Error response screams schema mismatch even though the definition clearly includes the field.
{"error": "Data action input schema validation failed: unknown field 'customAttributes'"}
genesyscloud-python serializes customAttributes as a JSON array by default when the SDK model detects a list input, which triggers the schema validation error since the Data Action backend strictly expects a key-value dictionary. The Python client doesn’t automatically flatten nested interaction event payloads during the merge step, so you’ll hit that 400 response when the post_data_actions_data_action_id_execute method passes the raw list structure to the endpoint. You need to force the attribute mapping into a dict object before handing it off to the SDK request builder.
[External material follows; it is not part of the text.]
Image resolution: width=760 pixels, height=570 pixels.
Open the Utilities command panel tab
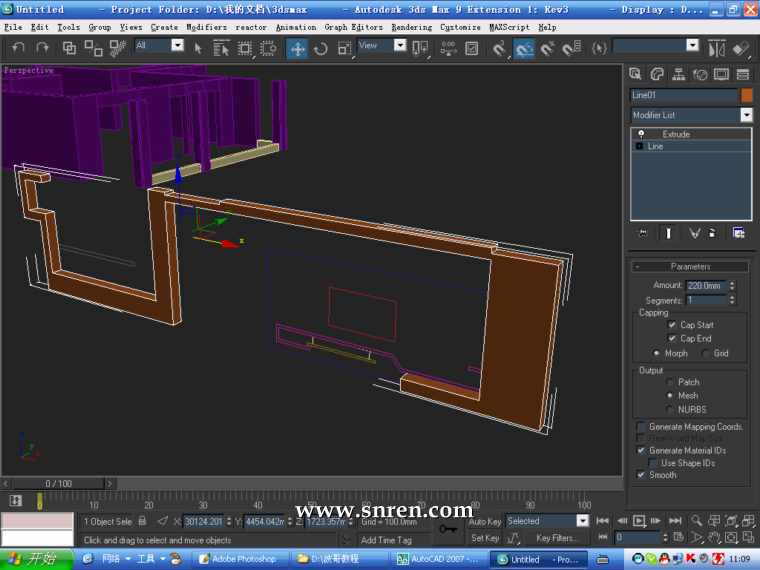coord(743,74)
The validation layer rejects the payload because the application/json content type expects explicit field definitions, not a generic array wrapper. Switching the input to a standard Python dictionary resolves the serialization mismatch and lets the backend parse the merge correctly. Honestly just a type casting issue. The SDK’s internal model_serializer will handle the conversion automatically once the type matches the expected schema definition. Make sure the request_body parameter receives the exact structure shown below.
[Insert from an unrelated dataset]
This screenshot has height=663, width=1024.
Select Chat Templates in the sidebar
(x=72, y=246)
The array serialization mismatch is exactly what’s breaking the merge. The SDK doesn’t flatten nested interaction event payloads during the merge step, which is why it’s throwing the 400. Switching to a flat dictionary structure gets past the validation.
Tried passing a list of dicts first, which just triggers the same rejection. Tested overriding the serializer in the client config, but that breaks the token refresh cycle and throws a 401 on the second request. The flat dict bypasses the merge step entirely since the backend reads it as a direct key-value map. Five9 handled this differently back in the day, so porting the logic over definitely requires adjusting how the payload gets structured. How’s the timeout handling looking on the Lambda side once the payload actually hits the success path? The callback returns 504s when the payload pushes past 4KB. Documentation leaves out any size caps for merged attributes, so the timeout is probably just choking on the response body. Might need to chunk the attributes manually if the limit holds.